**DESCRIPTION OF THE TASK**
Copy out exactly the line that contains "Versandkosten (413, 218)" and all lines following it to the end of the data.

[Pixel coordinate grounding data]
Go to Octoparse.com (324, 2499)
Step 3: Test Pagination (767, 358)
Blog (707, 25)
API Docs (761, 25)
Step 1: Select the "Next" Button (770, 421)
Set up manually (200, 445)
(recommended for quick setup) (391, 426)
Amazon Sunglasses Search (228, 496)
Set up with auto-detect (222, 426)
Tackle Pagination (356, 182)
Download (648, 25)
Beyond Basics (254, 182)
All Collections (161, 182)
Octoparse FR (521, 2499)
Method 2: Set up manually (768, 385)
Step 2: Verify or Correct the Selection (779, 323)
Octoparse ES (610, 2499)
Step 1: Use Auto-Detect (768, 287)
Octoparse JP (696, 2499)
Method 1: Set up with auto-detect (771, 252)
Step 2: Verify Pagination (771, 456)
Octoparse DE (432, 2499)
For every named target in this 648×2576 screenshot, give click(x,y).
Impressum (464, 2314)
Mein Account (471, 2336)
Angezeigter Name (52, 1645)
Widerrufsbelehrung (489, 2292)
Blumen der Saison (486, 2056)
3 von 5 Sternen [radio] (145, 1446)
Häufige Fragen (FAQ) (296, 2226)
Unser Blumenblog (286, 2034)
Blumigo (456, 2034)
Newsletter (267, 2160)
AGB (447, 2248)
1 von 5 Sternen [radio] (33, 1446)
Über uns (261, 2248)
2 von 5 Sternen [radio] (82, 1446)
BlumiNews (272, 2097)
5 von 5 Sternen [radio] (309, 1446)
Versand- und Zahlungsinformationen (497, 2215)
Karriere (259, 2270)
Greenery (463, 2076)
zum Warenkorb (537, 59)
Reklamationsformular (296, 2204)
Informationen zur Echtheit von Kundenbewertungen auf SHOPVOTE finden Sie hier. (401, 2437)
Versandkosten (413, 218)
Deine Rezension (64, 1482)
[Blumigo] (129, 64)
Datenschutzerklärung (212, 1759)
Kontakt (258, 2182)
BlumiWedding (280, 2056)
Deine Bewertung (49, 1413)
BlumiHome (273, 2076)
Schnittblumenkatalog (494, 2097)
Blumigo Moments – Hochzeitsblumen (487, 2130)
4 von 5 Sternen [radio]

**TASK ANSWER**
Versandkosten (413, 218)
Deine Rezension (64, 1482)
[Blumigo] (129, 64)
Datenschutzerklärung (212, 1759)
Kontakt (258, 2182)
BlumiWedding (280, 2056)
Deine Bewertung (49, 1413)
BlumiHome (273, 2076)
Schnittblumenkatalog (494, 2097)
Blumigo Moments – Hochzeitsblumen (487, 2130)
4 von 5 Sternen [radio]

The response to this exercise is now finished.